Farhad Hormozdiari, a research scientist in the HealthAI team at Google Research, where he combines genetic data and machine learning techniques to improve disease understanding for a diverse set of populations. His long-term research aim includes utilizing genetics and machine learning for better social good. Recently, Farhad has grown his interests and focus in leveraging deep learning and statistical genetics to understand plant genomics and improve crop resistance to climate changes.
Passionate about research that delivers tangible benefits for farmers, since obtaining a PhD in animal breeding and genetics from the University of New England, Jo’s work has focused on practical tools to illustrate the benefit of better herd-improvement decisions on farm. Jo currently works as a research scientist for Agriculture Victoria on the DairyBio initiative where she uses a multi-disciplinary approach in developing and valuing decision support tools that enable more informed breeding and management decisions on-farm.

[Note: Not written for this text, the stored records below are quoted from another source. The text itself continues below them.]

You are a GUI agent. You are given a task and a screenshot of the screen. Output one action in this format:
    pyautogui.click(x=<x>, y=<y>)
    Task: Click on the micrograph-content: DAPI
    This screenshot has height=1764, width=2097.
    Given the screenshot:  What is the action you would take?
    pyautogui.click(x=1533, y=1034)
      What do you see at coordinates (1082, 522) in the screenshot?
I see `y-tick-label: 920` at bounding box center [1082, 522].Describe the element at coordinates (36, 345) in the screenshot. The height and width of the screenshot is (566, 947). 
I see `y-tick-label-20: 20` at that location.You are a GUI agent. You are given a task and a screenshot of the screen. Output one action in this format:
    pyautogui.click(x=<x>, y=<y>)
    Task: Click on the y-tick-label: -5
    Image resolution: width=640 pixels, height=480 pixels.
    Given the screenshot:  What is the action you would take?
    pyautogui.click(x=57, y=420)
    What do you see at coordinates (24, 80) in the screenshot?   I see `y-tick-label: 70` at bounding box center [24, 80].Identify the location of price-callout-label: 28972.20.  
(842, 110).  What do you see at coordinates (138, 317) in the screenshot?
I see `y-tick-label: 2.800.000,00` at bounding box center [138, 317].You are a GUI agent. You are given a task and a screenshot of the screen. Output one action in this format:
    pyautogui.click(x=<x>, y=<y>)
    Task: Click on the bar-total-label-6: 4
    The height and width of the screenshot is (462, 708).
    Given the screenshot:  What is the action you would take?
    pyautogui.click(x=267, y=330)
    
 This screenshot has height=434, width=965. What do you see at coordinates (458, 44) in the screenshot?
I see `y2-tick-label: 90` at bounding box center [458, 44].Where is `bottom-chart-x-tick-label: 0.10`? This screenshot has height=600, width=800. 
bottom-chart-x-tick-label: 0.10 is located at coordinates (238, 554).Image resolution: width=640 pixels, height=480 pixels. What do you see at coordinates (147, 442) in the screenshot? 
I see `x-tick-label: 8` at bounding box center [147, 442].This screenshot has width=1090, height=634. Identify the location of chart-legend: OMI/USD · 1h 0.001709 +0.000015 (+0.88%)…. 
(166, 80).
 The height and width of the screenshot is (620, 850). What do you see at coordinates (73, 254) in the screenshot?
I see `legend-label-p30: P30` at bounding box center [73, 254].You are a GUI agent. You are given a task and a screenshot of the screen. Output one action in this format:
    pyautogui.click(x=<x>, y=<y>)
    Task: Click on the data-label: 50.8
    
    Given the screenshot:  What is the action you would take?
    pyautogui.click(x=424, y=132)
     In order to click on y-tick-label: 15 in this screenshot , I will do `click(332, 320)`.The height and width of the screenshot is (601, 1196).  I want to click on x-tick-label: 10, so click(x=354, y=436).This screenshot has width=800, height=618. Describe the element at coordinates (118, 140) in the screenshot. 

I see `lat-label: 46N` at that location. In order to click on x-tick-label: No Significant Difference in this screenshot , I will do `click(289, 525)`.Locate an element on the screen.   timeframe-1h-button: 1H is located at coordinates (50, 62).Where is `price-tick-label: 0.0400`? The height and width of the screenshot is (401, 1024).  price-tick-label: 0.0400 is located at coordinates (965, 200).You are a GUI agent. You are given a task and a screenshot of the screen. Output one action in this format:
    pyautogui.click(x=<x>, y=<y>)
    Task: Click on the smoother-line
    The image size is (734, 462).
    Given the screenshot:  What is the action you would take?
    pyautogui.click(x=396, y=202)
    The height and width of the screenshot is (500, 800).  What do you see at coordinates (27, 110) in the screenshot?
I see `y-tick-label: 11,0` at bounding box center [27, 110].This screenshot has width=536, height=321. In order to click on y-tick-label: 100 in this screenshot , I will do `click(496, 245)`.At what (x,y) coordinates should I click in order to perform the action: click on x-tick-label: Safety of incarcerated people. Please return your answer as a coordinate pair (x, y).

As a 2018 Endeavour Postdoctoral Fellow, Jo spent 6 months as a visiting scientist Teagasc Moorepark, Ireland.
Jo has a history of active involvement across the wider agricultural sector across numerous not-for-profit organisations, particularly in advocacy and support of young people in agriculture. Jo was awarded a Medal of the Order of Australia (OAM) in 2020 for her service to agriculture through her advocacy and support of young people, volunteering, and contribution to dairy research.
Renee Lafitte is Deputy Director for Crops R&D in the Agricultural Development group at the Bill and Melinda Gates Foundation. She has a background in crop physiology, agronomy, and agro-ecology, with experience in technology discovery and product development for both intensive agriculture and resource-limited cropping systems. Prior to her current appointment, Renee was a Research Fellow at DuPont Pioneer and then at DowDuPont, where she focused on application of new phenotyping and remote sensing technologies for crop improvement, gene discovery, and the evaluation of new microbial and crop protection products. Previously, Renee worked for 20 years in the CGIAR system, based at the International Rice Research Institute (IRRI) in the Philippines, and at the Maize and Wheat Improvement Center (CIMMYT) in Mexico.
Prof. Lindiwe Majele Sibanda is a recognized leader, practicing farmer and esteemed policy advisor with a career spanning 30 years. She currently serves as Chair of the CGIAR System Board, Extraordinary Professor, University of Pretoria, South Africa, and Council Chair, National University of Science and Technology, Zimbabwe.
Nathan Lakey is President and Chief Executive Officer of Orion Genomics, a company bringing cutting edge scientific expertise, innovation, proprietary technologies and commercial and academic partnerships throughout the globe to change how the world approaches feeding, fueling and healing itself. Lakey was awarded the top 40 under 40 award (2004 St. Louis), presented the governor’s top technology award (2005 Missouri), and he currently serves as Chairman of the Investment Advisory Committee, Biogenerator, and on the Patient Care Committee of the Board of Missouri Baptist Hospital. He has more than 20 years of experience in genomics. Prior to the founding of Orion Genomics, he was Director of DNA Sequencing at Millennium Pharmaceuticals, Inc., in Cambridge, Massachusetts (1994-98), where he built and operated Millennium’s DNA sequencing platform, and helped form three strategic business units – Millennium Predictive Medicine, Millennium Biotherapeutics and Cereon Inc. Before joining Millennium, Mr. Lakey held various positions with Molecular Dynamics (Sunnyvale, CA), Ambion Inc (Austin TX) and Harvard Medical School, Department of Genetics, in George Church’s laboratory. Mr. Lakey received a B.A. in Biochemistry from the University of Texas (Austin), and an MBA from Washington University Olin School of Business (St. Louis) where he received the C. William Emory Executive MBA Award. Mr. Lakey holds multiple issued patents in the U.S. and abroad.